**What to produce**
Please rewrite the lines of the data starting at the line containing "This screenshot has height=600, width=1200." and ending at the line containing "point(1170,333)", replacing "Marketplace" with "Extensions" and leaving everything else unchanged.

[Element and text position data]
"""
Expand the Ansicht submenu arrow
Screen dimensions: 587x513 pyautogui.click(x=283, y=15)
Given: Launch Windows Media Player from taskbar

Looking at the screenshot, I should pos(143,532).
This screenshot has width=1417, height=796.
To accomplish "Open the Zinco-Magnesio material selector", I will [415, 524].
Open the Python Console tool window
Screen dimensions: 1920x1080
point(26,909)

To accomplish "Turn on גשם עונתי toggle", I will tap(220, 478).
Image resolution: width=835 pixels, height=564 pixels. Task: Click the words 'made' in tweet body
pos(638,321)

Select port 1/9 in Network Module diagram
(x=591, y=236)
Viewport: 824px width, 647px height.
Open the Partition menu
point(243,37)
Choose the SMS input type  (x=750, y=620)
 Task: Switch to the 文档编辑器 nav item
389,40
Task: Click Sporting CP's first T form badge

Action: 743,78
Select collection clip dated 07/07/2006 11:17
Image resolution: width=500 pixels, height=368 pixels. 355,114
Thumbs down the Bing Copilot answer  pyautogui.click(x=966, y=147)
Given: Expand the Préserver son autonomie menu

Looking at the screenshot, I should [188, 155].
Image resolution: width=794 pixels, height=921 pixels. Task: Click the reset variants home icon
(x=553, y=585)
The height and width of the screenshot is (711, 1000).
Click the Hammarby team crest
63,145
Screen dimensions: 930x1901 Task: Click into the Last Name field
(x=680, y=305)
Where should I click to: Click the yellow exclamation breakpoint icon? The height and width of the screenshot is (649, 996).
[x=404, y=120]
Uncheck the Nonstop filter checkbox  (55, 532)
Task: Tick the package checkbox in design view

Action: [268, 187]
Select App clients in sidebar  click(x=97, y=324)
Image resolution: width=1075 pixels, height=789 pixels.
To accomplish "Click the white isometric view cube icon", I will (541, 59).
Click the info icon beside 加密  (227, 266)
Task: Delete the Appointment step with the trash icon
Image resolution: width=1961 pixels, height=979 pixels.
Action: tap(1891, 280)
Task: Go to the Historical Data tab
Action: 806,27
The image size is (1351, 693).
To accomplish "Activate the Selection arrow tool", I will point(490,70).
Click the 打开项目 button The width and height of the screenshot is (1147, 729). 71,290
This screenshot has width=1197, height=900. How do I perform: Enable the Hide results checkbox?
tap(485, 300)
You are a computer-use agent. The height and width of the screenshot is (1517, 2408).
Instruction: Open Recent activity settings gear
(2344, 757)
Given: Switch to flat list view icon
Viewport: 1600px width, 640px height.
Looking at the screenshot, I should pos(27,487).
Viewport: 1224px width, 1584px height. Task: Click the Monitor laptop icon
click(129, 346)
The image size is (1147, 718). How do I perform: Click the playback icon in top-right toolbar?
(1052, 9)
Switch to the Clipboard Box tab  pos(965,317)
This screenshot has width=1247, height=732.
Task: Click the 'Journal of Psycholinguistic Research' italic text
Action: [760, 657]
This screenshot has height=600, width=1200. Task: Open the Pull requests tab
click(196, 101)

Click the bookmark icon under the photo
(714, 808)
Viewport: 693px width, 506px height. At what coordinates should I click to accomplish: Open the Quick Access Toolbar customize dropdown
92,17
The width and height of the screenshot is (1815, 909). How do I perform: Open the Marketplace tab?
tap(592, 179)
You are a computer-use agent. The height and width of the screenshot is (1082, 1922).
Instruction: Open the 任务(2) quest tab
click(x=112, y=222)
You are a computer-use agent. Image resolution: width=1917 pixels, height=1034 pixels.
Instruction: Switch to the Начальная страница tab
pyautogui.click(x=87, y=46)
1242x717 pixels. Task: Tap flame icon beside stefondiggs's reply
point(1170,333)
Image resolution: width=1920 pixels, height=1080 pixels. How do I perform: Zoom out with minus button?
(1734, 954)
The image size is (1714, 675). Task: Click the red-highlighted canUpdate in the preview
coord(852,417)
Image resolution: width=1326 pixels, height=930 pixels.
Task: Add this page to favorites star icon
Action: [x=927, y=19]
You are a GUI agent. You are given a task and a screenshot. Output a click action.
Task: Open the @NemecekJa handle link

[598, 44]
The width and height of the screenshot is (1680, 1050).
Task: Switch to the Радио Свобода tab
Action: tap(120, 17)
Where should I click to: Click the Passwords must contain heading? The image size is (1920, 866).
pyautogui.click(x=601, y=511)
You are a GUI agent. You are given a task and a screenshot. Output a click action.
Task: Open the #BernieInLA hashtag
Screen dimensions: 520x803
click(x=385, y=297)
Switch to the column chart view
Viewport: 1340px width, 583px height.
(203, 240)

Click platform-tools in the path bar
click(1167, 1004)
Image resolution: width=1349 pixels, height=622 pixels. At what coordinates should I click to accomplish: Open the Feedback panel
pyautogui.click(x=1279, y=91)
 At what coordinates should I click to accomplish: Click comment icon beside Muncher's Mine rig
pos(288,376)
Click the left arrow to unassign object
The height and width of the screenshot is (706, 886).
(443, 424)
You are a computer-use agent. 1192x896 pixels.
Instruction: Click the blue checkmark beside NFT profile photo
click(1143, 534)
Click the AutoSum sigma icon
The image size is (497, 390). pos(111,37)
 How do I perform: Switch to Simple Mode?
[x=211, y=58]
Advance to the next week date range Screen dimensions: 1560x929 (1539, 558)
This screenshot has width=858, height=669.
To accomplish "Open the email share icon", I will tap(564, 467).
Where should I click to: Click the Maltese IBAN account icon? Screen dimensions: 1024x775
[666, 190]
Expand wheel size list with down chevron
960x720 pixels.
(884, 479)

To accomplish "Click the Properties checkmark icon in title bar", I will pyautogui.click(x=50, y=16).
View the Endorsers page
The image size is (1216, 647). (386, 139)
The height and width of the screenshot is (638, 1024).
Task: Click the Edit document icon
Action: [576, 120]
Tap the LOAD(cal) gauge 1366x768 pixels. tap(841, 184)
"""
**Final result**
This screenshot has height=600, width=1200. Task: Open the Pull requests tab
click(196, 101)

Click the bookmark icon under the photo
(714, 808)
Viewport: 693px width, 506px height. At what coordinates should I click to accomplish: Open the Quick Access Toolbar customize dropdown
92,17
The width and height of the screenshot is (1815, 909). How do I perform: Open the Extensions tab?
tap(592, 179)
You are a computer-use agent. The height and width of the screenshot is (1082, 1922).
Instruction: Open the 任务(2) quest tab
click(x=112, y=222)
You are a computer-use agent. Image resolution: width=1917 pixels, height=1034 pixels.
Instruction: Switch to the Начальная страница tab
pyautogui.click(x=87, y=46)
1242x717 pixels. Task: Tap flame icon beside stefondiggs's reply
point(1170,333)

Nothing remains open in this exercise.